Task objective
Render the listing as a Markdown table with the columns "No." and "Line", numbering each row and leaving out blank lines. Begin at the line that contains "This screenshot has" and stop after the line that contains "[x=551, y=436]", and keep the pictures out of the table.

Information given
——

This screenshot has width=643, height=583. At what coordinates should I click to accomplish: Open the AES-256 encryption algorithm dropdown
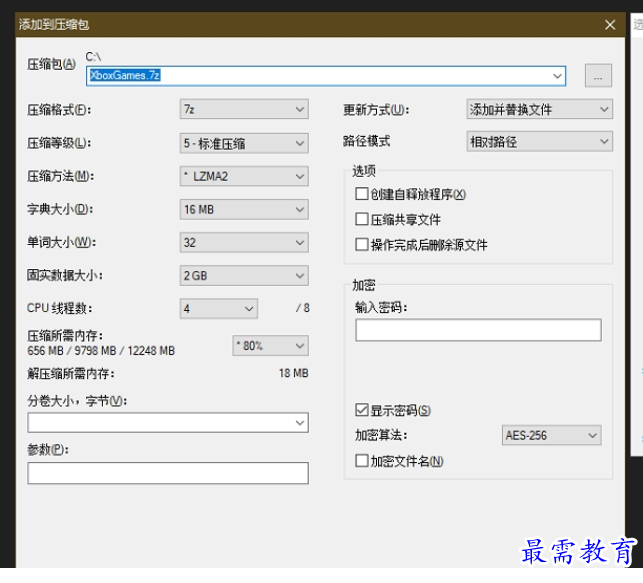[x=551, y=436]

——

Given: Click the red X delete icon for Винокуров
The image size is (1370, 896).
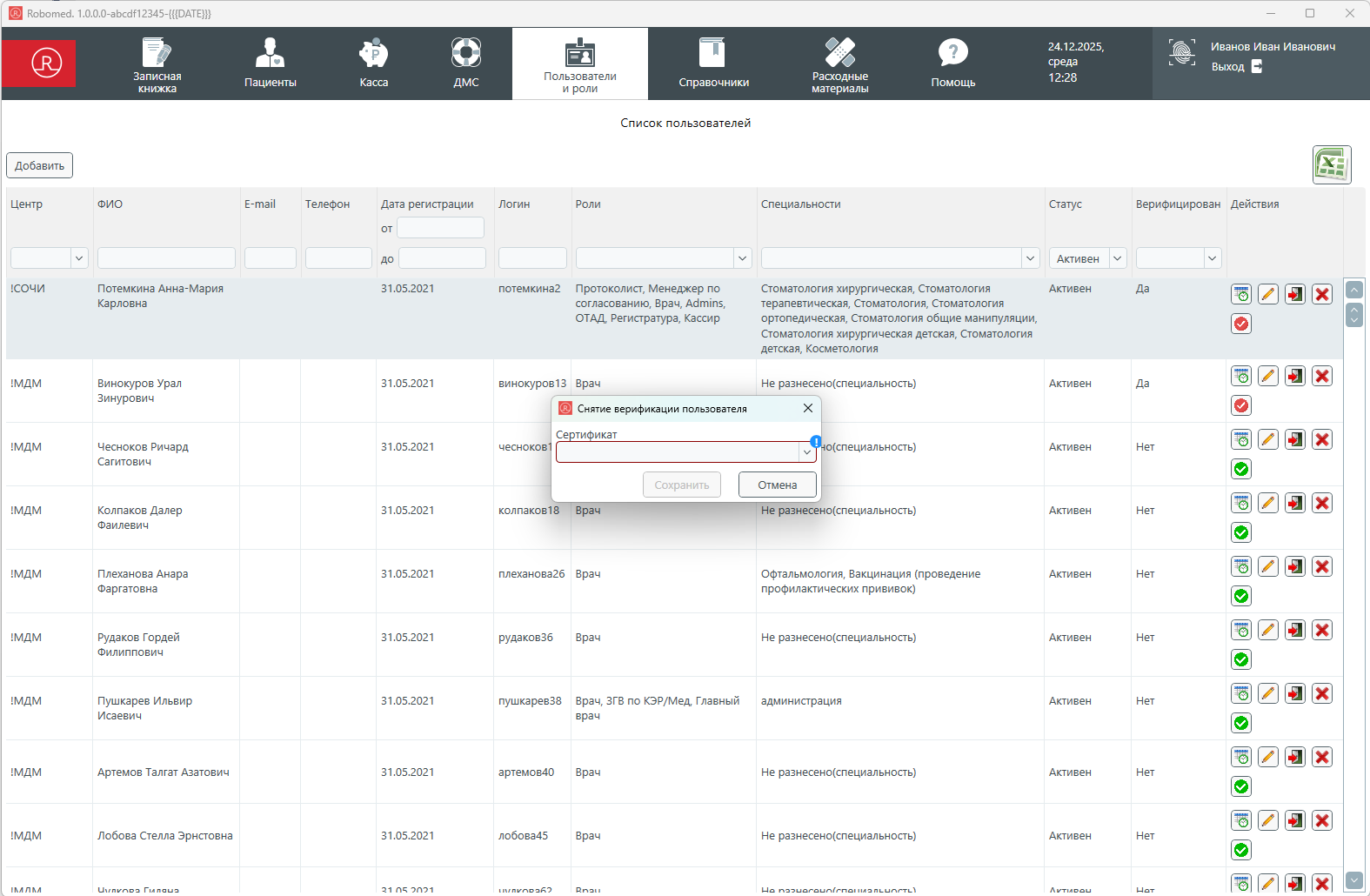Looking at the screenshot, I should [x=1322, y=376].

——

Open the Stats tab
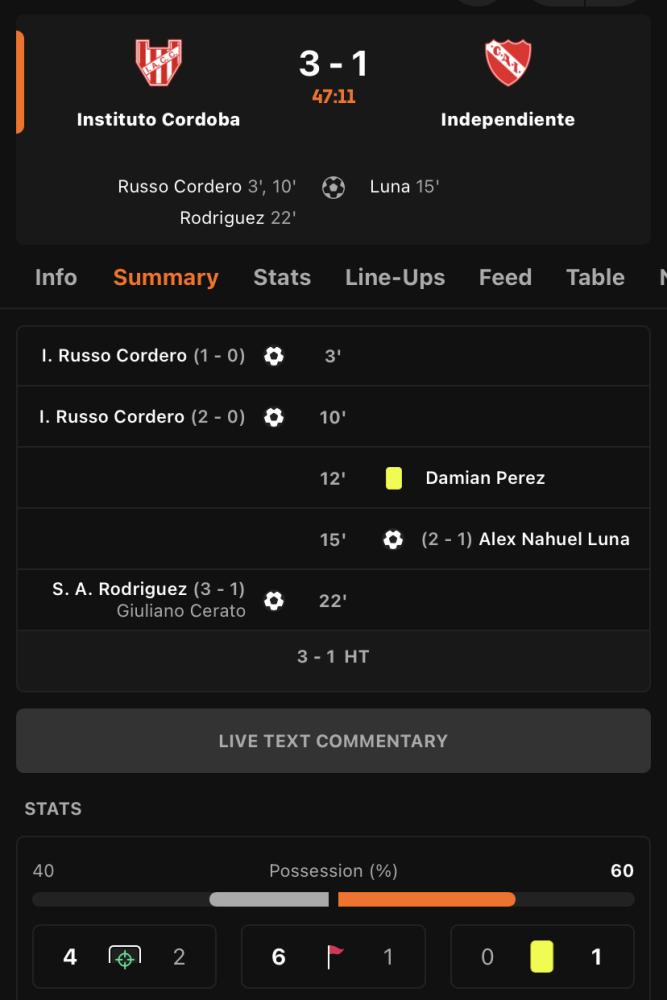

——

Result of the task
| No. | Line |
|---|---|
| 1 | This screenshot has width=643, height=583. At what coordinates should I click to accomplish: Open the AES-256 encryption algorithm dropdown |
| 2 | [x=551, y=436] |